Today’s data is the nhanes_adult data set derived from the NHANES data set in the NHANES R package. It contains information for U.S. adults (age 18+) who participated in the 2009 - 2010 and 2011 - 2012 years of the National Health and Nutrition Examination Survey (NHANES). You can find details about how participants are selected on the CDC website.

We will use the following variables:

  • HealthGen: Self-reported rating of participant’s health in general. Excellent, Vgood, Good, Fair, or Poor.

  • Age: Age at time of screening (in years). Participants 80 or older were recorded as 80.

  • PhysActive: Participant does moderate to vigorous-intensity sports, fitness or recreational activities.

nhanes_adult <- read_csv("data/nhanes-adult.csv")

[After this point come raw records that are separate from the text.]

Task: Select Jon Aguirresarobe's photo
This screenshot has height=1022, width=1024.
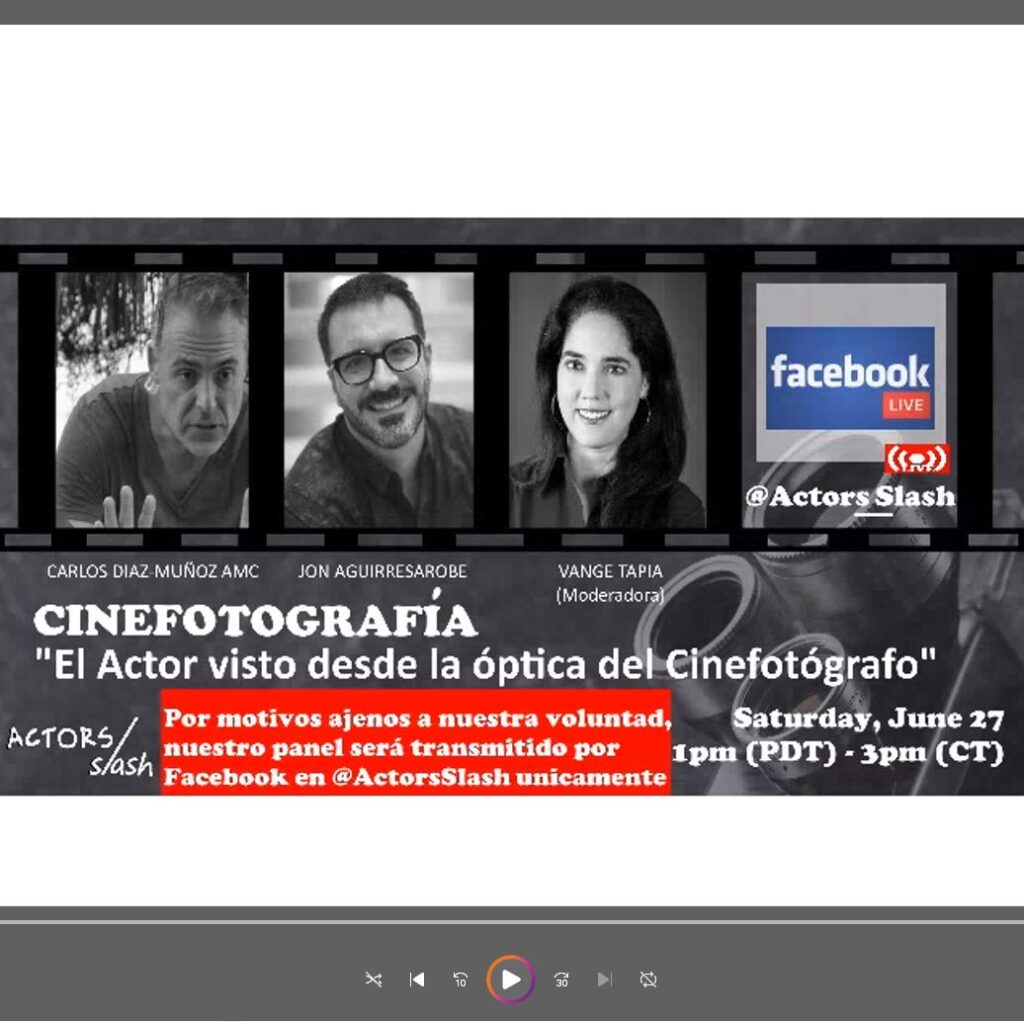Action: tap(378, 399)
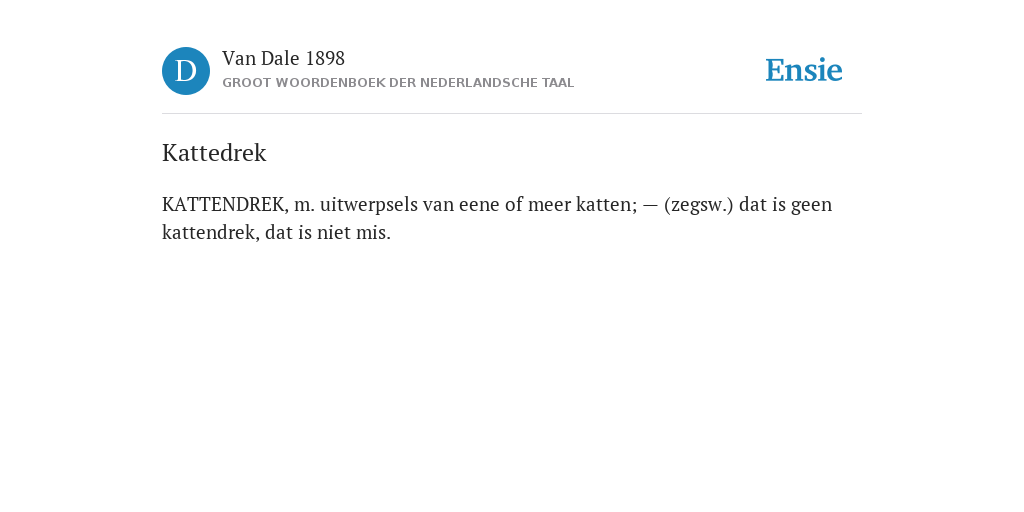Click the word TAAL in the subtitle
This screenshot has width=1024, height=512.
558,83
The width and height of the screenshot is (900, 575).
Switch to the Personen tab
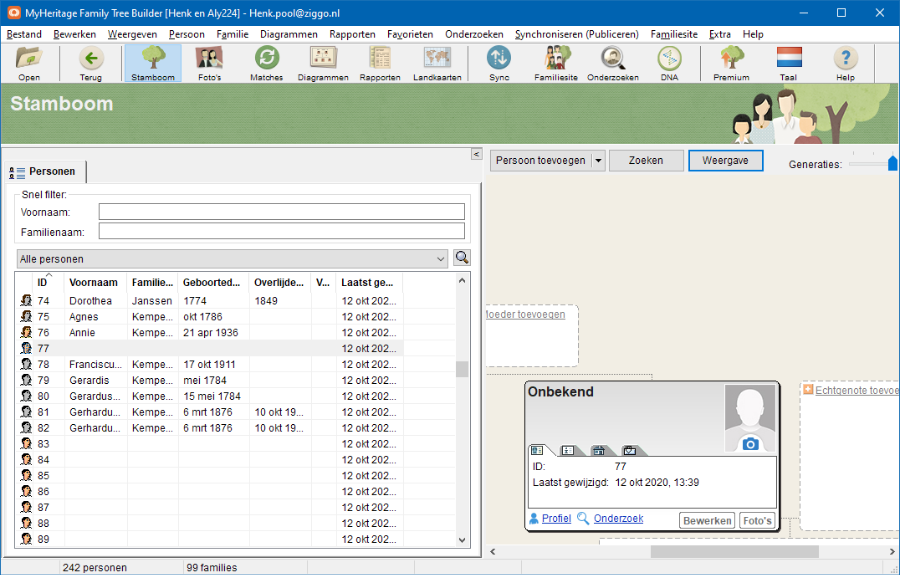47,172
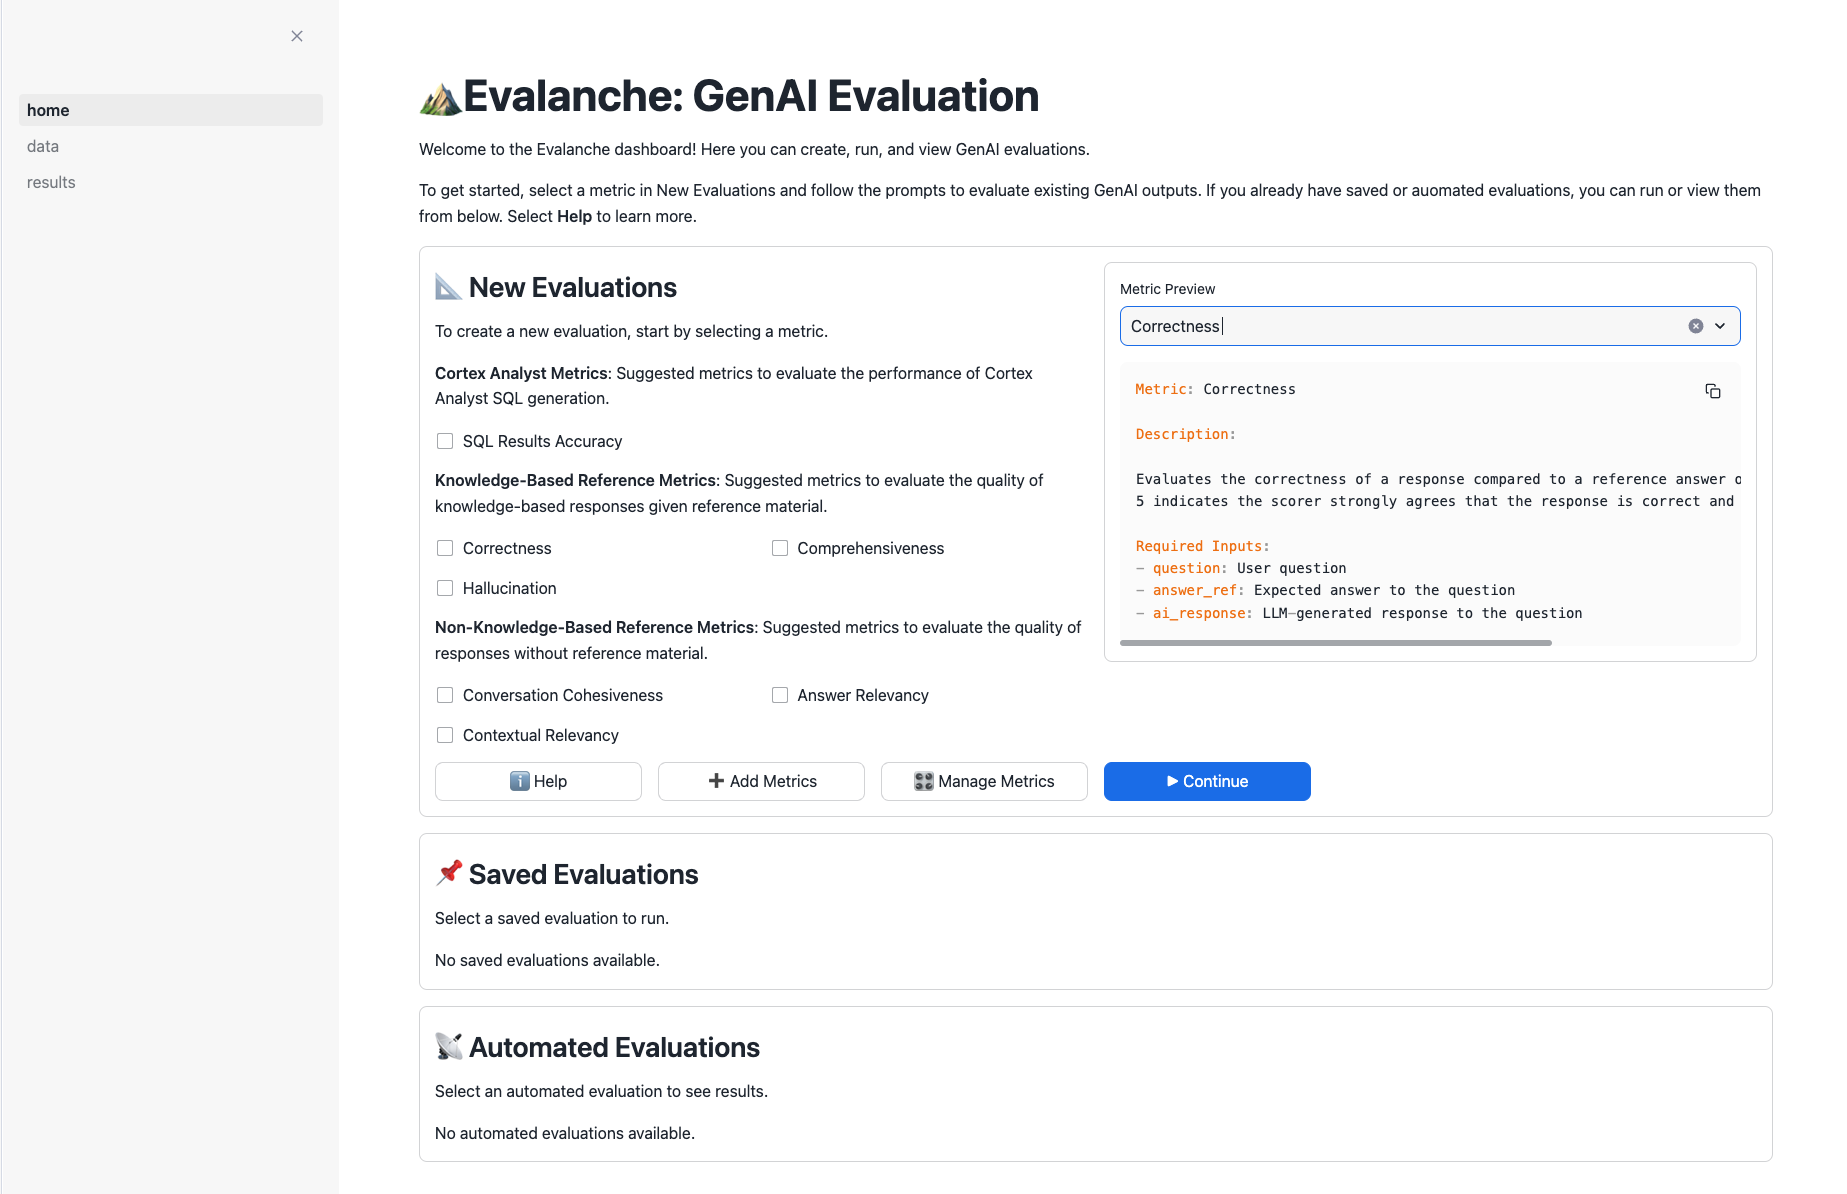Click the info icon on Help button
This screenshot has width=1847, height=1194.
(520, 781)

The goal of this AE is to check the conditions for a model that uses age and physical activity to understand the odds an adult in the United States rates their health as “excellent”.

Tip

Click here to see notes on conditions for logistic regression.

  1. Create a new variable called HealthExcellent that takes the value 1 if HealthGen = “Excellent” and 0 otherwise. Make a table showing the distribution of HealthExcellent.
# add code
  1. Calculate the empirical logit of HealthExcellent == 1 for each level of PhysActive. Then describe what the empirical logit means in the context of the data.
# add code
  1. Check the model conditions for a logistic regression model that uses age and physical activity to understand the odds an adult in the United States rates their health as “excellent”.

    State whether each condition is satisfied and briefly explain your response.
    • Linearity

    • Randomness

    • Independence

Tip

You can make the plots to check linearity “manually” using ggplot or using the functions from the Stat2Data package.

If you use the Stat2Data package, you need to add library(Stat2Data) to the load-packages code chunk at the top of the document. You may also need to install the package by running the code below in the console.

install.packages("Stat2Data")

Submission

Important

To submit the AE:

  • Render the document to produce the PDF with all of your work from today’s class.
  • Push all your work to your ae-16 repo on GitHub. (You do not submit AEs on Gradescope).